Mother’s Day is here again, which is great for most people whose mothers are still alive. But for those of us who have lost our mothers, this holiday presents an onslaught of media messages urging us to reach out to someone who we can no longer touch.
“I was overwhelmed by the onslaught of Mother's Day displays in stores, radio commercials and especially those pull-at-the-heart strings attempts to convince people to buy flowers, cell phones, and clap-on lighting devices,” said Rebecca Soffer, an independent producer and writer in New York whose mother died in a car accident in 2006.
Bex Schwartz, a New York-based creative director who lost her mother "relatively suddenly" in April 2010, spends the weeks leading up to Mother’s Day in what she describes as “a state of fury. That first year, all the omnipresent Mother's Day shit made me sad.

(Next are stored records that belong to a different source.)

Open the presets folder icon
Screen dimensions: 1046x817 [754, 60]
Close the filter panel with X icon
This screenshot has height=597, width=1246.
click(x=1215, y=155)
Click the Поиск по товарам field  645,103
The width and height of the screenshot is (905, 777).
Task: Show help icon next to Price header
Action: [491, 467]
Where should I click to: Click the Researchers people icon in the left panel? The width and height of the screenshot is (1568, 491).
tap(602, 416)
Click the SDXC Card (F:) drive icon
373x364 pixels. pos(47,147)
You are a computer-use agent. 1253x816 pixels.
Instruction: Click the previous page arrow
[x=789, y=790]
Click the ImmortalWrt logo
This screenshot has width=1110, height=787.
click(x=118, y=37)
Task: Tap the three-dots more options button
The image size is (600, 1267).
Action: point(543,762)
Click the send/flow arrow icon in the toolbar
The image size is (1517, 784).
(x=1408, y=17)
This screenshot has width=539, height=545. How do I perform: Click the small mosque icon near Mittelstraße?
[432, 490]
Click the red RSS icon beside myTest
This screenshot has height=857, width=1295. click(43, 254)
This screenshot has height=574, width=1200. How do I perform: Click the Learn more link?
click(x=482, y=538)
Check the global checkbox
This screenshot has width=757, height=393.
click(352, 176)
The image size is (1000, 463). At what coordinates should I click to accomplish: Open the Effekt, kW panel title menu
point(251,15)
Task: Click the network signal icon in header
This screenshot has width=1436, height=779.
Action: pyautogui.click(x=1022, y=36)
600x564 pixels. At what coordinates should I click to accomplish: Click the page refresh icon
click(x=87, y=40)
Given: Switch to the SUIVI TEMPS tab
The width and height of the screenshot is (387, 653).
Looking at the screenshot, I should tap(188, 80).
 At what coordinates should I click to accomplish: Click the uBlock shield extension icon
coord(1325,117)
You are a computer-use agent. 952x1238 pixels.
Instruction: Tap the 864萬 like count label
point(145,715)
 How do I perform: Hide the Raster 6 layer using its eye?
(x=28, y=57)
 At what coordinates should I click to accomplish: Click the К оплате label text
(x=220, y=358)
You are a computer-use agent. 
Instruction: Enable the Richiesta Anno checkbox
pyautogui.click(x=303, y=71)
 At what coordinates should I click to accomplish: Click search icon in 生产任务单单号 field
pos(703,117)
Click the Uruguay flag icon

But now every time I see an ad or get an email telling me to shower my mother with love (and gifts) I just get angry.”
"When you don't have a mother, suddenly it seems like the entire world does." remembers Soffer. That first year, she joined a friend's family for brunch, but "as lovely as they all were, all I could think of was how uncomfortable, and even angry, I felt among them."
Time makes the pain different in its depth or sharpness, but doesn’t erase it. “I am tired of people telling me that, now that I have a daughter, Mother's Day will no longer be sad for me,” said Shannon Sarna Goldberg, NYC-based food-writer and blogger who gave birth to her daughter Ella last year. “True, this is the first Mother's Day in 15 years where I feel like I have something to do other than be annoyed and sad and generally brooding. But to say that the presence of a child (or any additional relationship) will negate the loss of one's mother shows a lack of understanding of what it means to be motherless, and a lack of recognition of the sanctity about what our moms mean to each us.”
The first few years are predictably rocky, as the shift happens from omnipresent-but-innocuous Hallmark holiday and excuse for family gatherings to a wrenching reminder of what has been lost. “I was in too much pain; it was easier to try to shut down the meaning of Mother's Day because I was an only child and my father was in too much pain to ask me to remember her with him,” Soffer remembers. “I ended up talking a long walk along the Hudson at the end of the day, far away from restaurants, Duane Reade card displays, and, most importantly, families.” But after a few years, she missed acknowledging a day with so many memories attached. “I decided to try out ways to feel connected with my mother instead of expending so much energy ignoring her.”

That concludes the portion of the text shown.